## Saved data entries
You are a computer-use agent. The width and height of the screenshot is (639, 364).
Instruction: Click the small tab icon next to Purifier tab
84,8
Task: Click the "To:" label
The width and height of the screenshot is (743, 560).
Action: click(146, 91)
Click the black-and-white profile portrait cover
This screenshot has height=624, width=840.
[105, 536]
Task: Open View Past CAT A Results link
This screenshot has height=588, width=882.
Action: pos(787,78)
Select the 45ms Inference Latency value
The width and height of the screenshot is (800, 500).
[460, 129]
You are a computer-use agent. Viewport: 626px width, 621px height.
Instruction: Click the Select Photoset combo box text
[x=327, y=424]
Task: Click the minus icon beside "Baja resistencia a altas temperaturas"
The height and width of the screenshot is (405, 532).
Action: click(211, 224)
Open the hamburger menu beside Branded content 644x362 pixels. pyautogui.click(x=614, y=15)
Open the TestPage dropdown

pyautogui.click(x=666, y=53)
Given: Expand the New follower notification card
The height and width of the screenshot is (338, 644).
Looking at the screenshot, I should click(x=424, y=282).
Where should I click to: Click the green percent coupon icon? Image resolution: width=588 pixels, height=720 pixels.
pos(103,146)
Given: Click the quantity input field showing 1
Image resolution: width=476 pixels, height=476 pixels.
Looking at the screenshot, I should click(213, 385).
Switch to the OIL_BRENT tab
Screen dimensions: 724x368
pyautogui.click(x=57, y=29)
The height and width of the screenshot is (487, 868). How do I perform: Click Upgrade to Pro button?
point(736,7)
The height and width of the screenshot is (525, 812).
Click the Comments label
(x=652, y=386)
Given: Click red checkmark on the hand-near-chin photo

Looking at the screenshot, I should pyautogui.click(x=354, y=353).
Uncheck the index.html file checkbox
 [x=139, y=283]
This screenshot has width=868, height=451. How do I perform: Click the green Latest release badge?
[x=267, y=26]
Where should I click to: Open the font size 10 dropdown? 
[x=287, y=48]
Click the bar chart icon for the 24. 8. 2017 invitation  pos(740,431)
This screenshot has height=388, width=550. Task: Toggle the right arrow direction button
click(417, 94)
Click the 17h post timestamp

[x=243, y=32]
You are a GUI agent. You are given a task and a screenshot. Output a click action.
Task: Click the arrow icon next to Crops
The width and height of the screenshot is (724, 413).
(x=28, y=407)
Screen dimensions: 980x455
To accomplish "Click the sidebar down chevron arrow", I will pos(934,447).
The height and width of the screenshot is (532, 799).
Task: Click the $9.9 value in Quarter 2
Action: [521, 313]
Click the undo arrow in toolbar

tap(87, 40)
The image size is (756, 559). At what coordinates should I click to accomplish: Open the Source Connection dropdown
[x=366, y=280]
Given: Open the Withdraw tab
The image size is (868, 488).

## Task to carry out
Above are records; repeat only the lines starting at the line with "This screenshot has width=868, height=451." and ending at the line with "Click the bar", exactly as they appear, both included.

## Final answer
This screenshot has width=868, height=451. How do I perform: Click the green Latest release badge?
[x=267, y=26]
Where should I click to: Open the font size 10 dropdown? 
[x=287, y=48]
Click the bar chart icon for the 24. 8. 2017 invitation  pos(740,431)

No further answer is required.